Whether it was teaching children in the classroom or seeing to her constituents' needs as a delegate, Nancy Stocksdale spent a lifetime serving others. Now, after a 34-year career in the public school system and 25 years spent in government, Stocksdale is retiring.
Though mostly known as a member of the Maryland House of Delegates representing District 5A in Carroll County, Stocksdale, a Republican, said her preparation for political office began as a school teacher.
Before moving to Carroll County in 1984, she lived and worked in Baltimore County, teaching both middle- and high-school students, Stocksdale said.
The task and responsibility of teaching children, and learning to be comfortable around large groups, was vital to her success as a delegate, she said.
"Being able to speak to a bunch of kids helped me to speak to groups of adults," Stocksdale said. "When I went door to door early on, registering voters and asking for votes, all of that resulted from my training in the classroom."
She said her career in politics started as more of an accident. After Stocksdale moved to Carroll County, the majority of her friends still lived in Baltimore County. While reading the Carroll County Times, she noticed an advertisement for a luncheon with members of a county Republican club at Baugher's Country Restaurant in Westminster. Because she didn't know anyone, she thought this would be a good way to break the ice with her community, she said.

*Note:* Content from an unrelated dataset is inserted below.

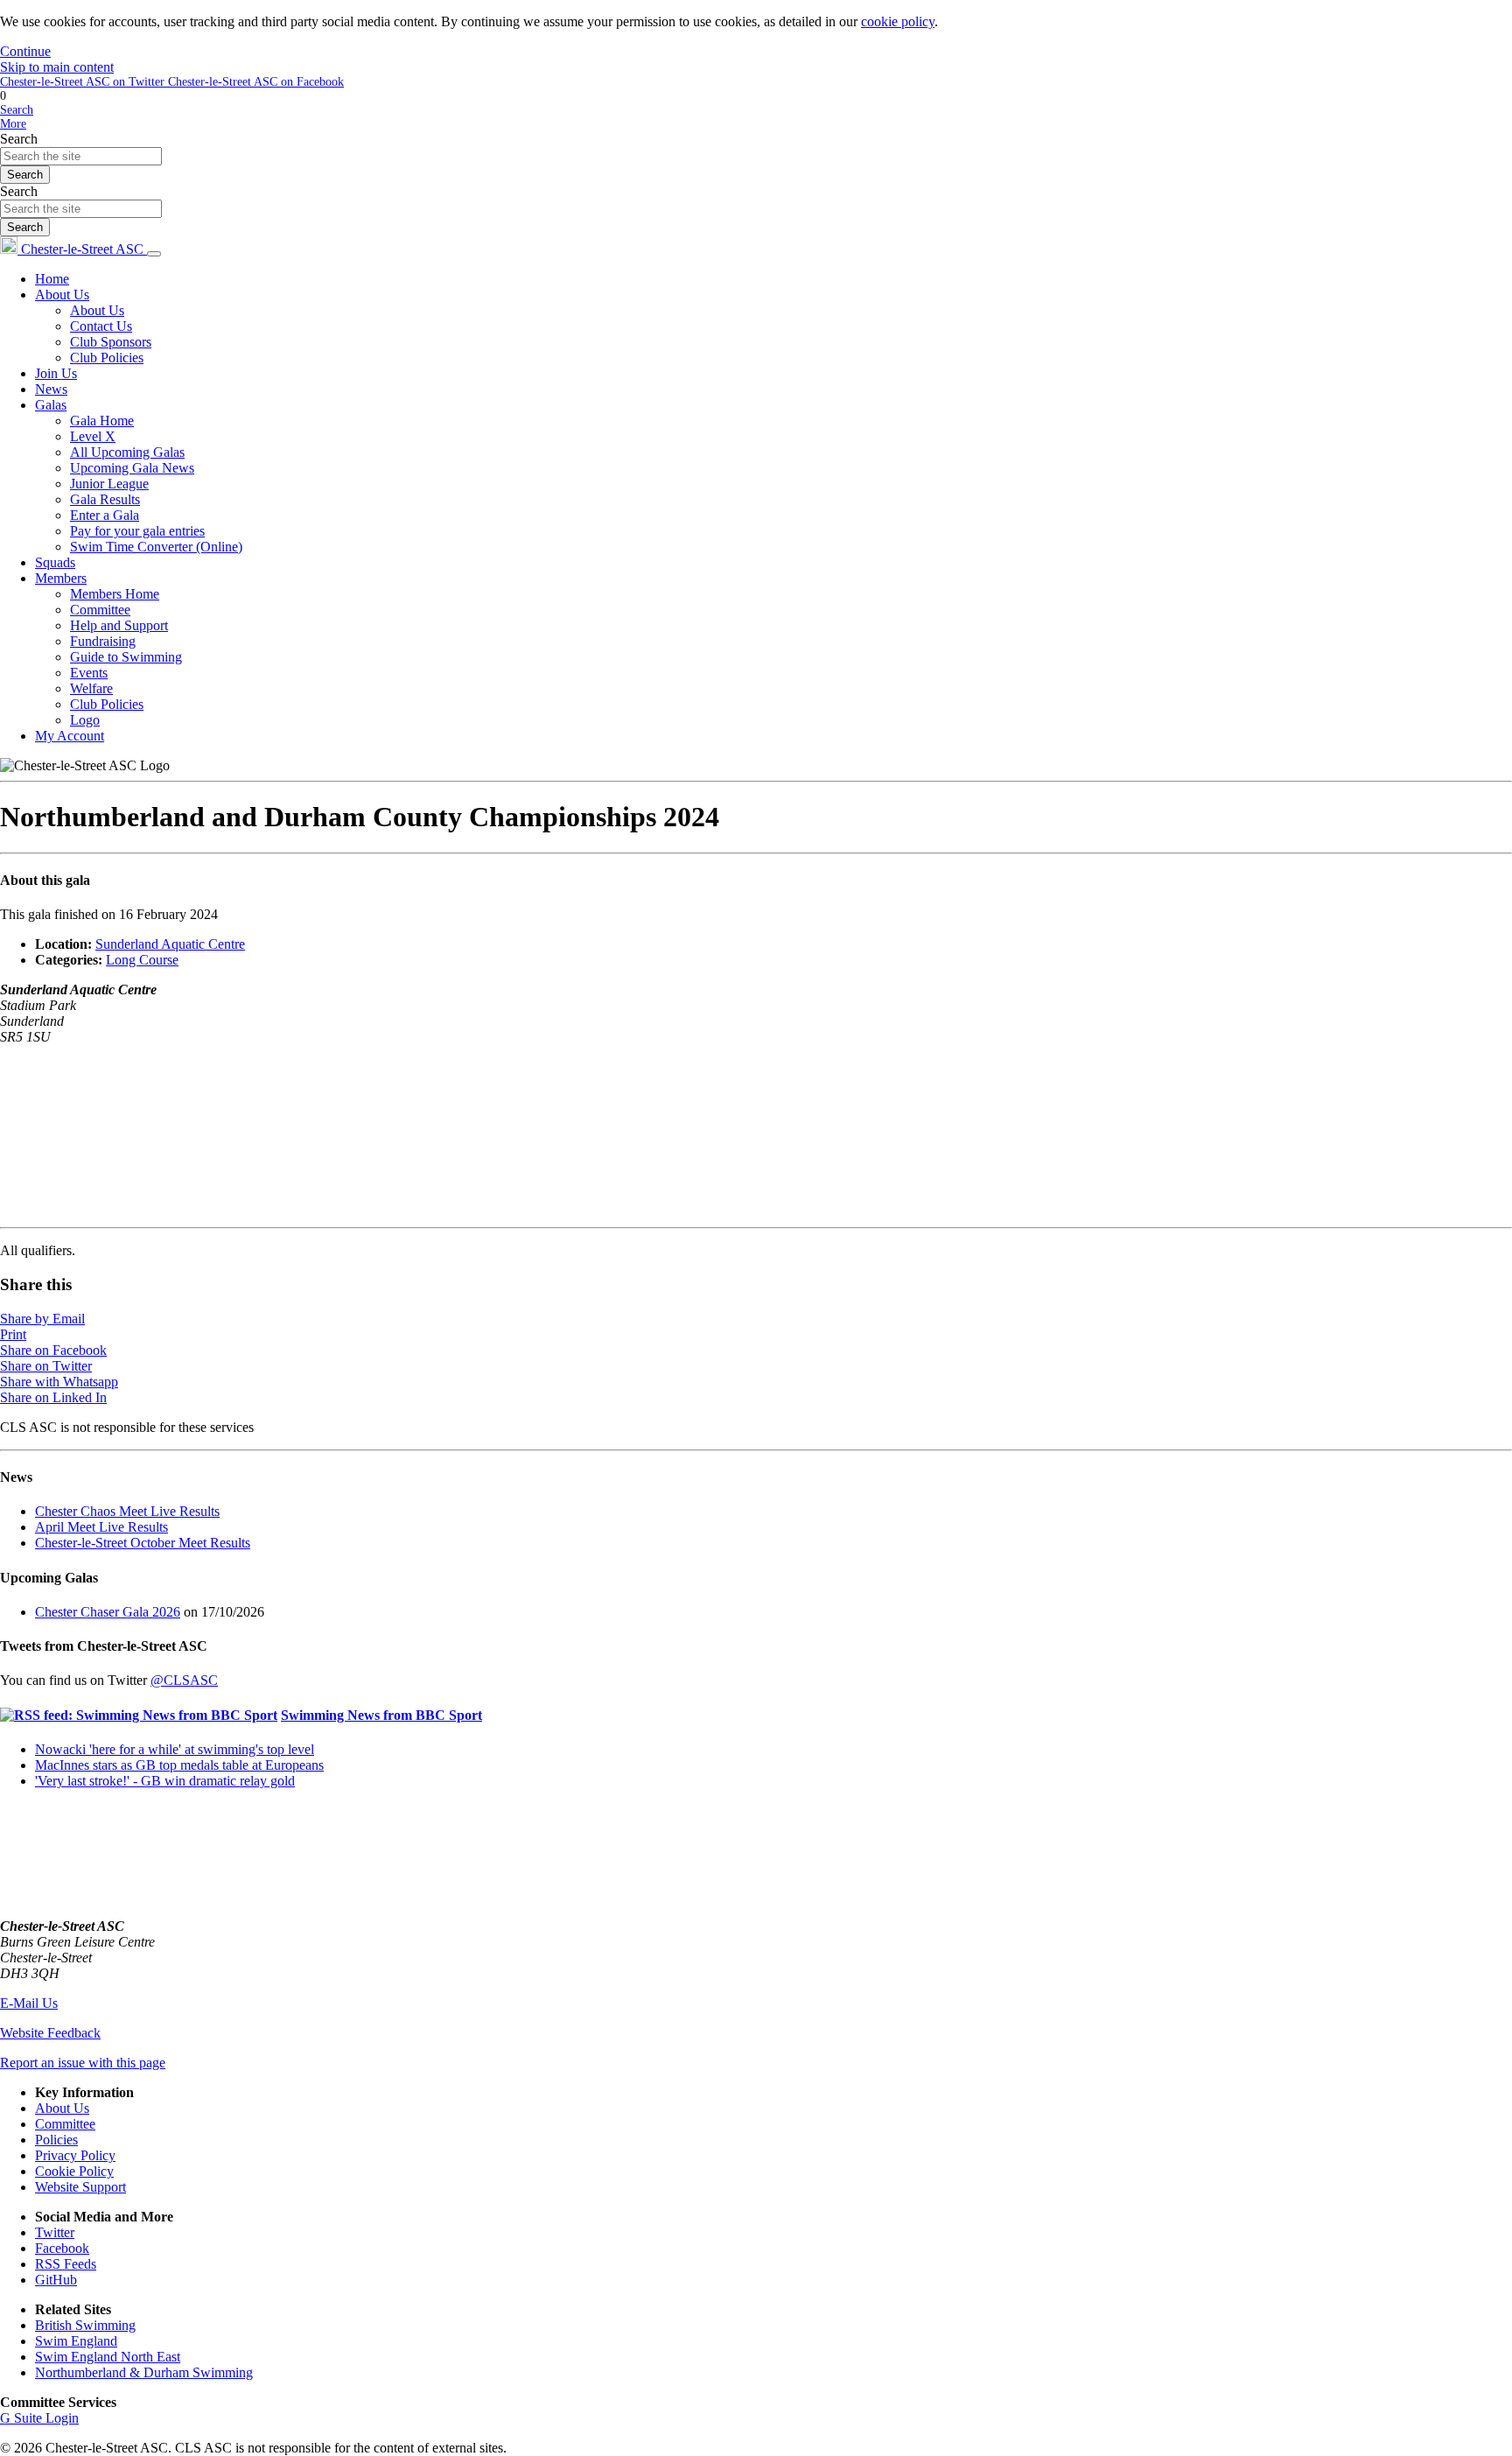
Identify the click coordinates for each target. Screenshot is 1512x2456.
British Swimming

While at the luncheon, she met John Armacost, who served as county commissioner from 1982 to 1990.
"I was kind of embarrassed actually because I had been talking to him for more than an hour and didn't recognize him," Stocksdale said.
She began helping the club organize events, and went door to door during election time registering voters and supporting the candidates she felt would do well for the county, she said.
In 1990, club members asked Stocksdale to run for a spot on the Carroll County Republican Central Committee, which she eventually won. During her four-year term, she continued canvassing neighborhoods and registering voters.
In 1993, after former Rep. Roscoe Bartlett took office, he hired Stocksdale to work in his district office in Westminster, but she left shortly after to prepare for her own political campaign.
She was again asked to run, this time for an open seat in the House of Representatives in 1994 created by 1990 redistricting.
"I had no idea what [delegates] did or what money they made; I was just asked to run and I said I would," Stocksdale said.
After winning the delegate seat, she was appointed to the appropriations committee, which she was a member of during the entirety of her career in Annapolis, and the transportation and the environment subcommittee. After winning re-election in 1998, she said she asked to be put on the education and economic development subcommittee when the General Assembly convened the next year.
Stocksdale said she asked for the assignment because she thought her experience in the classroom would be helpful.
"I'm really very passionate at trying to help kids achieve in high school and beyond, and I felt that would be a better place for me than transportation," she said.
She said, however, that she got her most satisfaction from helping her constituents.
"I try to help people cut through the red tape of state government," she said. "The general public doesn't know that it is a very important part of my job."
Del. Susan Krebs, R-District 5, said she has worked with Stocksdale very closely since Krebs was first elected to the House of Representatives in 2002. Though Stocksdale's passion was education, Krebs said, she was far more hands-on when dealing with her constituents' needs than other politicians.
"[Stocksdale] also loved to go to community events to make sure people were honored for their service and achievements," Krebs said. "Nancy has an unlimited amount of energy; she's up doing stuff when I'm going to bed. She's full of enthusiasm."